_Work order_
What is needed here is an exact repetition of the records below, beginning at the line that has "Instruction: Delete the" and stopping after the line that has "646x403 pixels.".

_Supplied material_

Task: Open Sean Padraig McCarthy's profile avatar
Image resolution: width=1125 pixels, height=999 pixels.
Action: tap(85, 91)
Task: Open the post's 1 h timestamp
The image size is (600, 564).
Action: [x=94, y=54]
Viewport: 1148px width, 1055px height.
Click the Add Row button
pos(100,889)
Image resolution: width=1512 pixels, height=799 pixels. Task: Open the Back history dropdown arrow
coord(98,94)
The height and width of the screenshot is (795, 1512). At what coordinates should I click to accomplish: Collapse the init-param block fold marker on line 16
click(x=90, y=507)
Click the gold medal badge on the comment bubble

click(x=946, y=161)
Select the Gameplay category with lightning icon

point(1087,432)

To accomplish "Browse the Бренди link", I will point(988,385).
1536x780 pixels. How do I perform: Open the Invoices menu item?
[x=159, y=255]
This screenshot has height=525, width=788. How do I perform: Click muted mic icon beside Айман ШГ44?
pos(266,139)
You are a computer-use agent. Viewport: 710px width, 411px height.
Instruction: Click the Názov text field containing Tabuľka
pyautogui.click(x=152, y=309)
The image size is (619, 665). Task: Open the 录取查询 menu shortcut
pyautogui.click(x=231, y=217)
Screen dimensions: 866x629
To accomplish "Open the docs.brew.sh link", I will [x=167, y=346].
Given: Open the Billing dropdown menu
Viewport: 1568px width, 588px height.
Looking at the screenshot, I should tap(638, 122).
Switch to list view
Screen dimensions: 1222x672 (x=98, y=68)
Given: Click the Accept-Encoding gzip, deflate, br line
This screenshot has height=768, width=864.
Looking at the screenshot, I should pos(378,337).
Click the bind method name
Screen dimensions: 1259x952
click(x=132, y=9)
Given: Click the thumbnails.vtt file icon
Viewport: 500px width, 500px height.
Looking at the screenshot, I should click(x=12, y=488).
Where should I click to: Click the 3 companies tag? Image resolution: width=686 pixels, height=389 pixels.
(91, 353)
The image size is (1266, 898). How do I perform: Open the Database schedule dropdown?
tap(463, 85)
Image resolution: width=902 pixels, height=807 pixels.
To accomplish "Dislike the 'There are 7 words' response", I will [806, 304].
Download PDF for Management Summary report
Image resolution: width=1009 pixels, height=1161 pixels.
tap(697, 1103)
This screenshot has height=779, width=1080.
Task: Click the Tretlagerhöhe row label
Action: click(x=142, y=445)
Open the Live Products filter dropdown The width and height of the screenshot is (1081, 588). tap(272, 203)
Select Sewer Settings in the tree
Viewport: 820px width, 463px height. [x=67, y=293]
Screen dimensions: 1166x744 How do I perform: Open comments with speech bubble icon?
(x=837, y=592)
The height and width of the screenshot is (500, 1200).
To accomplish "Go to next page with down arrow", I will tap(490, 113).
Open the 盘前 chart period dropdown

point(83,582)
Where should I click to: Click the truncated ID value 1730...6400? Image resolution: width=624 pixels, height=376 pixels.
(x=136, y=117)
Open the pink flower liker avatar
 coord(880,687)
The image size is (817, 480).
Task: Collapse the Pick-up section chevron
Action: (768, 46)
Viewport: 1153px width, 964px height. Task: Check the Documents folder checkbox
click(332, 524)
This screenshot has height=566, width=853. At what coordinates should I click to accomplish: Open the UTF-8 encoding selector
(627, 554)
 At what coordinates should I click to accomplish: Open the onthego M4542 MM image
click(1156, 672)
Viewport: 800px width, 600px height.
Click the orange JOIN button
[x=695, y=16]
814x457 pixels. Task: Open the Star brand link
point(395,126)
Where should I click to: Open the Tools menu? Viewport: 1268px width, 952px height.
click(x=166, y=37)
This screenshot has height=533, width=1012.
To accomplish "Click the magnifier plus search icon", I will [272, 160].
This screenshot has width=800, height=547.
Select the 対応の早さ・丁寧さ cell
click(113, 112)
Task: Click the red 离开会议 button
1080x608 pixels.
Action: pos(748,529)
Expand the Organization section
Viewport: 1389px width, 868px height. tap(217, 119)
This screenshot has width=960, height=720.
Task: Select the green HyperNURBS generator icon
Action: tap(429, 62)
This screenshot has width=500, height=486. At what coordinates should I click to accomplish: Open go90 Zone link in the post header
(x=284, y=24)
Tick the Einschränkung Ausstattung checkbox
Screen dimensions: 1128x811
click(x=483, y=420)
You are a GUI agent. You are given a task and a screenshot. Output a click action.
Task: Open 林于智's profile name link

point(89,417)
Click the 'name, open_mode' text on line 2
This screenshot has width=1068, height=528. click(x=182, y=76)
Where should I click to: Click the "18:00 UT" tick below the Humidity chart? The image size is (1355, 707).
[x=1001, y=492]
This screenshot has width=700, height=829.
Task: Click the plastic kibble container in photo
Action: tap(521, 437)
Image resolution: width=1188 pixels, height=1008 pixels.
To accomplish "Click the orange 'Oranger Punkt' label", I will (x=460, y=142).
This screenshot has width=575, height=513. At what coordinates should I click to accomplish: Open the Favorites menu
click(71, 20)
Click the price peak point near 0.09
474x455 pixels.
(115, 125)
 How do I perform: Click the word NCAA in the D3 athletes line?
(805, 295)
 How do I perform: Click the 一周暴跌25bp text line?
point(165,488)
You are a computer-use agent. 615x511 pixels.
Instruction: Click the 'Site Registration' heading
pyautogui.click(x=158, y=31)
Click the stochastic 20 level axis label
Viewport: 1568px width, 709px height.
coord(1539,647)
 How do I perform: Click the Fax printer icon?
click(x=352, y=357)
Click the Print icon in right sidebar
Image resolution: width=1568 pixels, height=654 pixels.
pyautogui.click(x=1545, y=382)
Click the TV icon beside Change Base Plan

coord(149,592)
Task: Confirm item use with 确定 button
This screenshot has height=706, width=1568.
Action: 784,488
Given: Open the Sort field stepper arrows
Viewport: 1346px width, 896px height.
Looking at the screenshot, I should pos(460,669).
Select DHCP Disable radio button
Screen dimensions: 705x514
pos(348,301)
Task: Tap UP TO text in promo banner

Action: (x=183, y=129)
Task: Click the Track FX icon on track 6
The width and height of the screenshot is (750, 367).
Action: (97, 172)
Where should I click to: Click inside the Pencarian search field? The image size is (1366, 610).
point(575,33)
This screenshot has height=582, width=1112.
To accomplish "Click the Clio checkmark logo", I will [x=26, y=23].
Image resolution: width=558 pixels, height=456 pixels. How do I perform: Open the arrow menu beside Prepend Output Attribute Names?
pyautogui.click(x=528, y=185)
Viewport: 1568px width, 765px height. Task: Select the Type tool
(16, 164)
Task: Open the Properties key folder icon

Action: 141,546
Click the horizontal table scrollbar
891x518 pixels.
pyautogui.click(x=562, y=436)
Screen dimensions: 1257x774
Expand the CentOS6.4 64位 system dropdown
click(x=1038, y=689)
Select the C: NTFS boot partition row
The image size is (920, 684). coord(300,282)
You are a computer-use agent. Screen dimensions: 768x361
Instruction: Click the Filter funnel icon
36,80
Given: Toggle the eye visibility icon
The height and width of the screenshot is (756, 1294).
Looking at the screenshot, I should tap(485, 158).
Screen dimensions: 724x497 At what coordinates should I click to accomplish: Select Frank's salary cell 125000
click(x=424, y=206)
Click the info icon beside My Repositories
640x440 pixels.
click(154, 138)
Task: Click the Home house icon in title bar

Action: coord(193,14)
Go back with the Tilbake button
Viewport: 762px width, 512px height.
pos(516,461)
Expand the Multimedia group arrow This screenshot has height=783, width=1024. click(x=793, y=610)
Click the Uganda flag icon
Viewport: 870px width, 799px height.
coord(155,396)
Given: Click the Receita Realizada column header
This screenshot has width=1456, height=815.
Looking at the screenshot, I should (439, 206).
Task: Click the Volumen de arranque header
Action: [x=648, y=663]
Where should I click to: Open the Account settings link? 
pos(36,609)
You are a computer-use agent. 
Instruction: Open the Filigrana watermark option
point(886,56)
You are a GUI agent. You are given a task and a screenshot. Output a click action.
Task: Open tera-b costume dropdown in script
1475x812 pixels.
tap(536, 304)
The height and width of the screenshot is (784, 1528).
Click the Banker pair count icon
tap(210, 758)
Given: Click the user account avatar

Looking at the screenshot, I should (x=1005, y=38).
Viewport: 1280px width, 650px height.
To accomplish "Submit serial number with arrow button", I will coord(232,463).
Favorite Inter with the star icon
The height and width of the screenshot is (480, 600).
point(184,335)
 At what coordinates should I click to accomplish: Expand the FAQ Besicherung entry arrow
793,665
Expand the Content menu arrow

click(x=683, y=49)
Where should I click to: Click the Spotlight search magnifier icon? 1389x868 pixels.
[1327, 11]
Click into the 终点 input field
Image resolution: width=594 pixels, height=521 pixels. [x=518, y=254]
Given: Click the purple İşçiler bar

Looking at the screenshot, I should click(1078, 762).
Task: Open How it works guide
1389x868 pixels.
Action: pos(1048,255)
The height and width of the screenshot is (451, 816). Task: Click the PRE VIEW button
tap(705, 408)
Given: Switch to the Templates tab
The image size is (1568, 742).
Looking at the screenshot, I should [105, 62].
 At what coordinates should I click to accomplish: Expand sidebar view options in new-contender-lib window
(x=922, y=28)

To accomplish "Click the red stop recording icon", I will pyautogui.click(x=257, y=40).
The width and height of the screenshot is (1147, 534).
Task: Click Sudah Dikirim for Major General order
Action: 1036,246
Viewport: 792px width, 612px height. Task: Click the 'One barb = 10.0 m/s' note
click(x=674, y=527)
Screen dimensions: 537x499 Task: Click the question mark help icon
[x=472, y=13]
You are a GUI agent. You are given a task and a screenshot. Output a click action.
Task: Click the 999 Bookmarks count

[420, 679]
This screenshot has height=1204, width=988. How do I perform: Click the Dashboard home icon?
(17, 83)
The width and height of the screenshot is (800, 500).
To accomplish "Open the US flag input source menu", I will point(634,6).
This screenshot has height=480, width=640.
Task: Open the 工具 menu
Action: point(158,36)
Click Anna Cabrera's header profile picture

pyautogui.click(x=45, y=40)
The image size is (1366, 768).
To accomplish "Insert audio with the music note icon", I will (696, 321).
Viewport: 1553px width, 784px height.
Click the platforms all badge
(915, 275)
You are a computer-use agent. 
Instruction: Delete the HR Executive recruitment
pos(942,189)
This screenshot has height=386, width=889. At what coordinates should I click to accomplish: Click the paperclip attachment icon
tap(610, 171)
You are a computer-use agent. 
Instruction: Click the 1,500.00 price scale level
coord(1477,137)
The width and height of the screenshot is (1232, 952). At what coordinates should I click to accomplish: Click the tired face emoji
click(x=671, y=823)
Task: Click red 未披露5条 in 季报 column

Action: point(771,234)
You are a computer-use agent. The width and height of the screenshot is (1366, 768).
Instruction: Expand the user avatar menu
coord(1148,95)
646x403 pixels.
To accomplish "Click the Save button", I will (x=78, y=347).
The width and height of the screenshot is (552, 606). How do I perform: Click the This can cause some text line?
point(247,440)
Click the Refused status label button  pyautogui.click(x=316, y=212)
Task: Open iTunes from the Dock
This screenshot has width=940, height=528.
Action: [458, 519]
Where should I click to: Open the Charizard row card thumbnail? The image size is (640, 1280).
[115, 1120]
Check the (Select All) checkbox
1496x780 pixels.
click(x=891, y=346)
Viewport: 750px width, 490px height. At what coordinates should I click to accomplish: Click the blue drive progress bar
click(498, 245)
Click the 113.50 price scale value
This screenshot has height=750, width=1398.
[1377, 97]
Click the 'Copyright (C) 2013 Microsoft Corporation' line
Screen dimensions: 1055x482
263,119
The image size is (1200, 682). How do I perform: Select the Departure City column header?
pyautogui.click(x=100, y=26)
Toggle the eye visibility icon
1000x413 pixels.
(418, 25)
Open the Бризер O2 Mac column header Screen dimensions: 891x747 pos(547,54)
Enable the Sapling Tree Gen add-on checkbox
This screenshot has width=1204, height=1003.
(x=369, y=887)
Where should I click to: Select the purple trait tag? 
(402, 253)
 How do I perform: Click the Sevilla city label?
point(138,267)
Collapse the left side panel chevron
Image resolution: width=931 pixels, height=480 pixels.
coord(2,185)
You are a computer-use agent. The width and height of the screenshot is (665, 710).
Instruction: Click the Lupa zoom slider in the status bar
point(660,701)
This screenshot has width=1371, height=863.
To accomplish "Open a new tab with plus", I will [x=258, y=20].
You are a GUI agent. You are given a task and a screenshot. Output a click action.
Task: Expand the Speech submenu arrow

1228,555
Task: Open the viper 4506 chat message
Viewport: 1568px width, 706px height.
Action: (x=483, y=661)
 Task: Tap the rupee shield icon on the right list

_Reply to the exercise_
Instruction: Delete the HR Executive recruitment
pos(942,189)
This screenshot has height=386, width=889. At what coordinates should I click to accomplish: Click the paperclip attachment icon
tap(610, 171)
You are a computer-use agent. 
Instruction: Click the 1,500.00 price scale level
coord(1477,137)
The width and height of the screenshot is (1232, 952). At what coordinates should I click to accomplish: Click the tired face emoji
click(x=671, y=823)
Task: Click red 未披露5条 in 季报 column

Action: point(771,234)
You are a computer-use agent. The width and height of the screenshot is (1366, 768).
Instruction: Expand the user avatar menu
coord(1148,95)
646x403 pixels.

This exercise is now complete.